### [Directions]
Retype each entry exactly.

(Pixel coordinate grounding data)
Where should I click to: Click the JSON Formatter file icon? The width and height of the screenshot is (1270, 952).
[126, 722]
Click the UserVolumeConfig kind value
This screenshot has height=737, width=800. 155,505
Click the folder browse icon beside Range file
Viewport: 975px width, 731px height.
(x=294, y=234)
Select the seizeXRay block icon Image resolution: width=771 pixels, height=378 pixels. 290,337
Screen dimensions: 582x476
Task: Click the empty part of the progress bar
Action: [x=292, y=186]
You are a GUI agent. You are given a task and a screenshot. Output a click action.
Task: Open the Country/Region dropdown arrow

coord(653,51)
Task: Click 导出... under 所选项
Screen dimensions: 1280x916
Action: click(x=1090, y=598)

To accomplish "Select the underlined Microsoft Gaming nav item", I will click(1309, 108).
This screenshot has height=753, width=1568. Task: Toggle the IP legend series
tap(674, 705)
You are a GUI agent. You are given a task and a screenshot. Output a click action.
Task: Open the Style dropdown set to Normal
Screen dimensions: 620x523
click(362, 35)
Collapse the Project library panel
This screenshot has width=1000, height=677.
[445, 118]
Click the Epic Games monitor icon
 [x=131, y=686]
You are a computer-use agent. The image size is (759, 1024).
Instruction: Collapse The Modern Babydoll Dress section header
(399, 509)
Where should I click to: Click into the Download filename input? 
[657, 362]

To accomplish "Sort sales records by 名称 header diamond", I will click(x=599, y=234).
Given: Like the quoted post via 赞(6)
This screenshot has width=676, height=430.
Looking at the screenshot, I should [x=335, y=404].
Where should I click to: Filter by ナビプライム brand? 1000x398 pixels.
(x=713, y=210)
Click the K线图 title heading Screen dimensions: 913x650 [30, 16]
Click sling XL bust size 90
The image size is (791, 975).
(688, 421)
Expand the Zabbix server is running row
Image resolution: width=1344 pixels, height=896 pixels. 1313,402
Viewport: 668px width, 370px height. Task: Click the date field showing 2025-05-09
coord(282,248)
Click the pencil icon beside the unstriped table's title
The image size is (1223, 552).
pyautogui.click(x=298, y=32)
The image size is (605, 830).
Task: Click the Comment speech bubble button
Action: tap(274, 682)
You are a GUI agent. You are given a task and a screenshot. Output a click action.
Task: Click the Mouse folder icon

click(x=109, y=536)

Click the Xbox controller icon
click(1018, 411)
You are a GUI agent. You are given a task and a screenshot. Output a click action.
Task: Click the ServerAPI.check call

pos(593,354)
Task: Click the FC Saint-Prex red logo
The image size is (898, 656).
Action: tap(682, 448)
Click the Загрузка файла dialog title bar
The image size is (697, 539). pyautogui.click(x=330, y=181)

### [Answer to the problem]
Where should I click to: Click the JSON Formatter file icon? The width and height of the screenshot is (1270, 952).
[126, 722]
Click the UserVolumeConfig kind value
This screenshot has height=737, width=800. 155,505
Click the folder browse icon beside Range file
Viewport: 975px width, 731px height.
(x=294, y=234)
Select the seizeXRay block icon Image resolution: width=771 pixels, height=378 pixels. 290,337
Screen dimensions: 582x476
Task: Click the empty part of the progress bar
Action: [x=292, y=186]
You are a GUI agent. You are given a task and a screenshot. Output a click action.
Task: Open the Country/Region dropdown arrow

coord(653,51)
Task: Click 导出... under 所选项
Screen dimensions: 1280x916
Action: click(x=1090, y=598)

To accomplish "Select the underlined Microsoft Gaming nav item", I will click(1309, 108).
This screenshot has height=753, width=1568. Task: Toggle the IP legend series
tap(674, 705)
You are a GUI agent. You are given a task and a screenshot. Output a click action.
Task: Open the Style dropdown set to Normal
Screen dimensions: 620x523
click(362, 35)
Collapse the Project library panel
This screenshot has width=1000, height=677.
[445, 118]
Click the Epic Games monitor icon
 [x=131, y=686]
You are a computer-use agent. The image size is (759, 1024).
Instruction: Collapse The Modern Babydoll Dress section header
(399, 509)
Where should I click to: Click into the Download filename input? 
[657, 362]

To accomplish "Sort sales records by 名称 header diamond", I will click(x=599, y=234).
Given: Like the quoted post via 赞(6)
This screenshot has width=676, height=430.
Looking at the screenshot, I should [x=335, y=404].
Where should I click to: Filter by ナビプライム brand? 1000x398 pixels.
(x=713, y=210)
Click the K线图 title heading Screen dimensions: 913x650 [30, 16]
Click sling XL bust size 90
The image size is (791, 975).
(688, 421)
Expand the Zabbix server is running row
Image resolution: width=1344 pixels, height=896 pixels. 1313,402
Viewport: 668px width, 370px height. Task: Click the date field showing 2025-05-09
coord(282,248)
Click the pencil icon beside the unstriped table's title
The image size is (1223, 552).
pyautogui.click(x=298, y=32)
The image size is (605, 830).
Task: Click the Comment speech bubble button
Action: tap(274, 682)
You are a GUI agent. You are given a task and a screenshot. Output a click action.
Task: Click the Mouse folder icon

click(x=109, y=536)

Click the Xbox controller icon
click(1018, 411)
You are a GUI agent. You are given a task and a screenshot. Output a click action.
Task: Click the ServerAPI.check call

pos(593,354)
Task: Click the FC Saint-Prex red logo
The image size is (898, 656).
Action: tap(682, 448)
Click the Загрузка файла dialog title bar
The image size is (697, 539). pyautogui.click(x=330, y=181)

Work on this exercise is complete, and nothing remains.